:: Exercise directions ::
When you reach the line with "Open the supportguide link" in the data below, begin printing lines exactly, and stop once the line with "Click the Artist label" has been printed.

:: Information supplied ::
-- -- --

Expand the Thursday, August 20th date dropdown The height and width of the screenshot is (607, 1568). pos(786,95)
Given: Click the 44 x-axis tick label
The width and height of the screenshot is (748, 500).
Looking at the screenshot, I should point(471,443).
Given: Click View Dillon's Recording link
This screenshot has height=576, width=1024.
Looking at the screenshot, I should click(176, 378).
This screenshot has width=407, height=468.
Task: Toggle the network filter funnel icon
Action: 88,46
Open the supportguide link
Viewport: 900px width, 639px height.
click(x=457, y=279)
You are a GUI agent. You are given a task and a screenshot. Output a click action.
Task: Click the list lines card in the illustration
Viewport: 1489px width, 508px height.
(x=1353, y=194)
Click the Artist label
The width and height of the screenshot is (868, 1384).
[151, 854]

-- -- --

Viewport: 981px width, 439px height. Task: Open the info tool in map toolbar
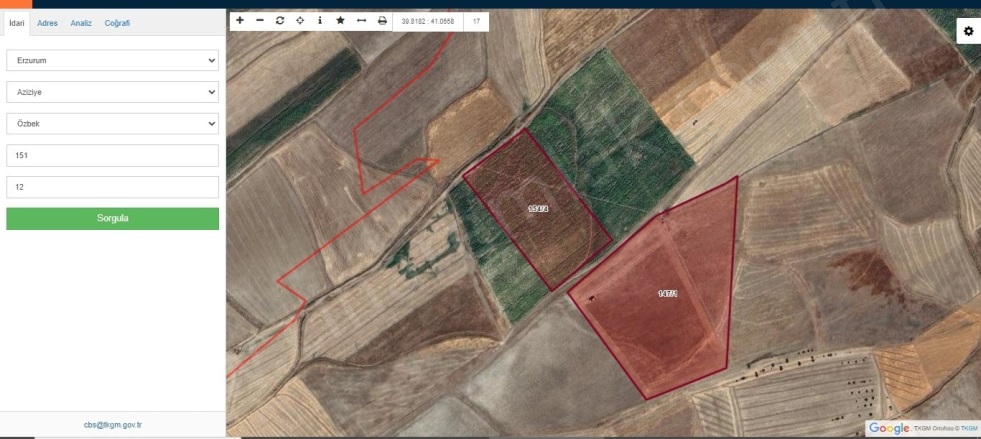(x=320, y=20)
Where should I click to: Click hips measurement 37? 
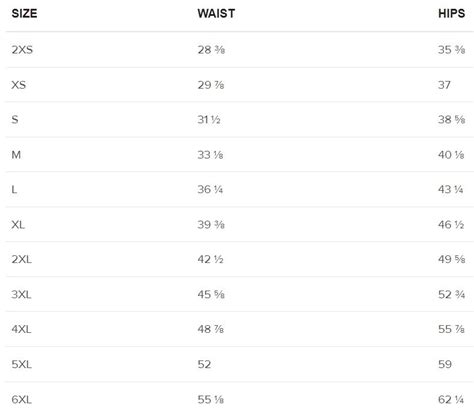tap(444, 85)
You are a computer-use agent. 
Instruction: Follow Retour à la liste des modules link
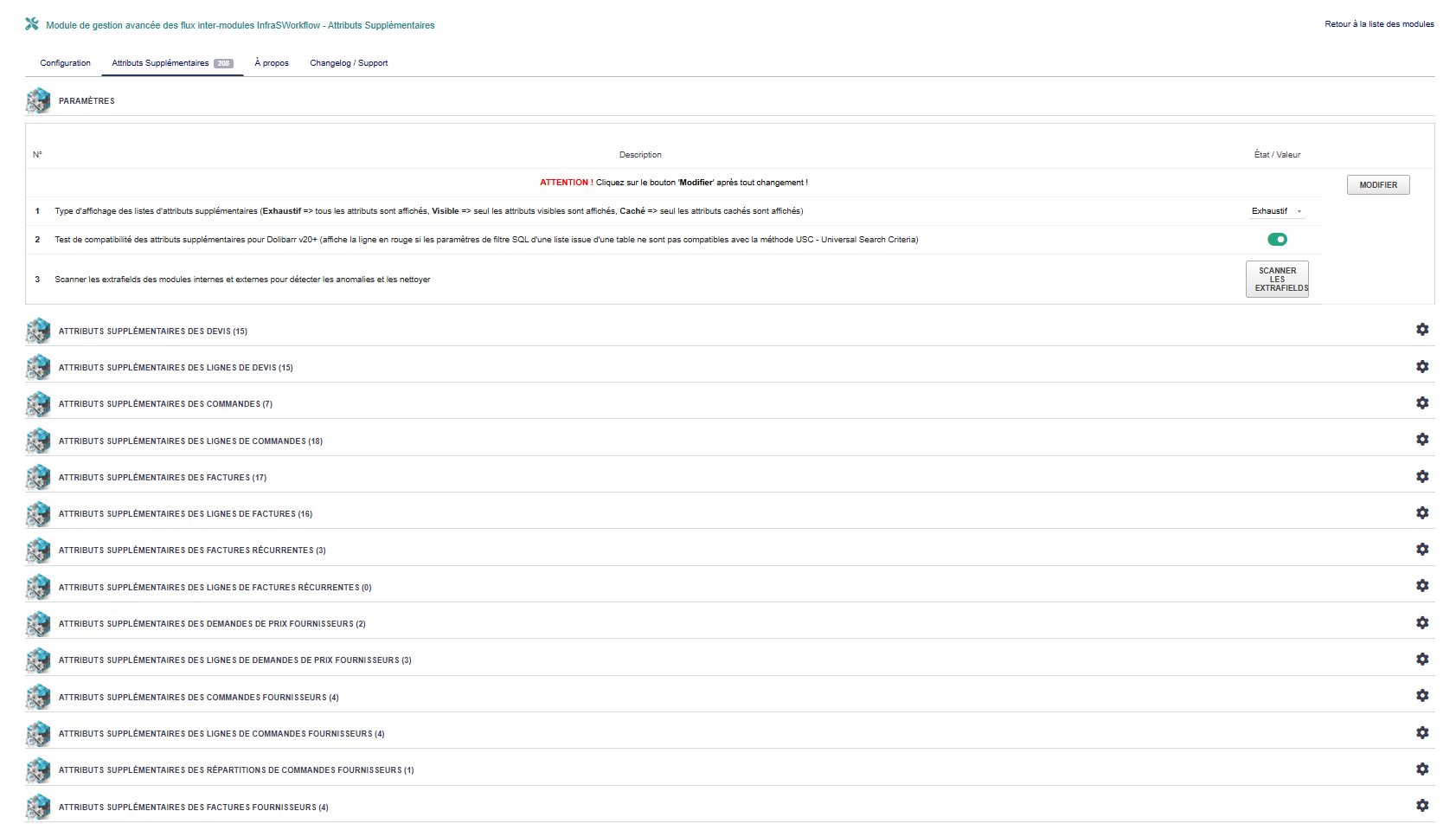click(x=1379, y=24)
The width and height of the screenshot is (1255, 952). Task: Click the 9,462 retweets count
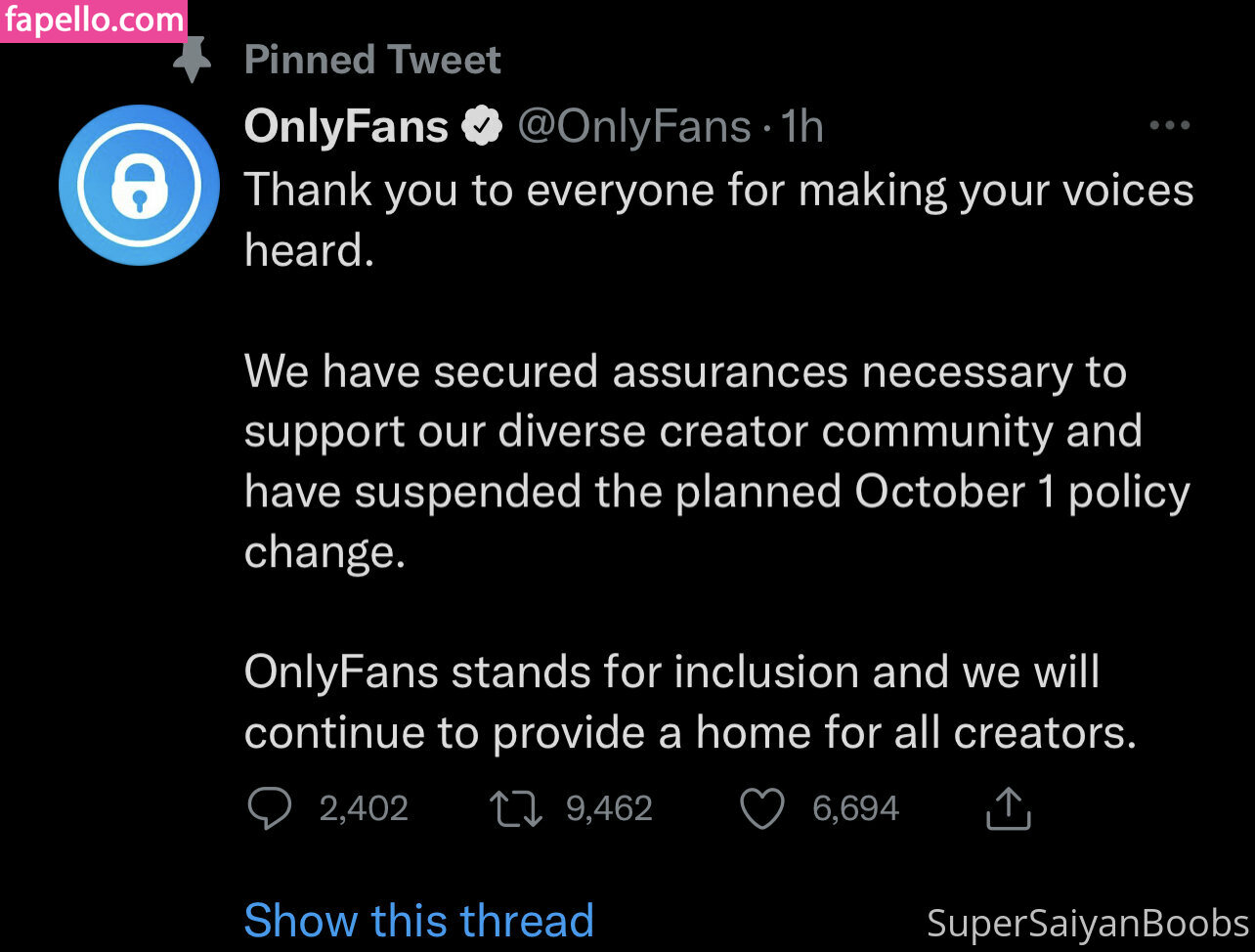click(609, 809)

-- -- --

:: Written answer ::
Open the supportguide link
Viewport: 900px width, 639px height.
click(x=457, y=279)
You are a GUI agent. You are given a task and a screenshot. Output a click action.
Task: Click the list lines card in the illustration
Viewport: 1489px width, 508px height.
(x=1353, y=194)
Click the Artist label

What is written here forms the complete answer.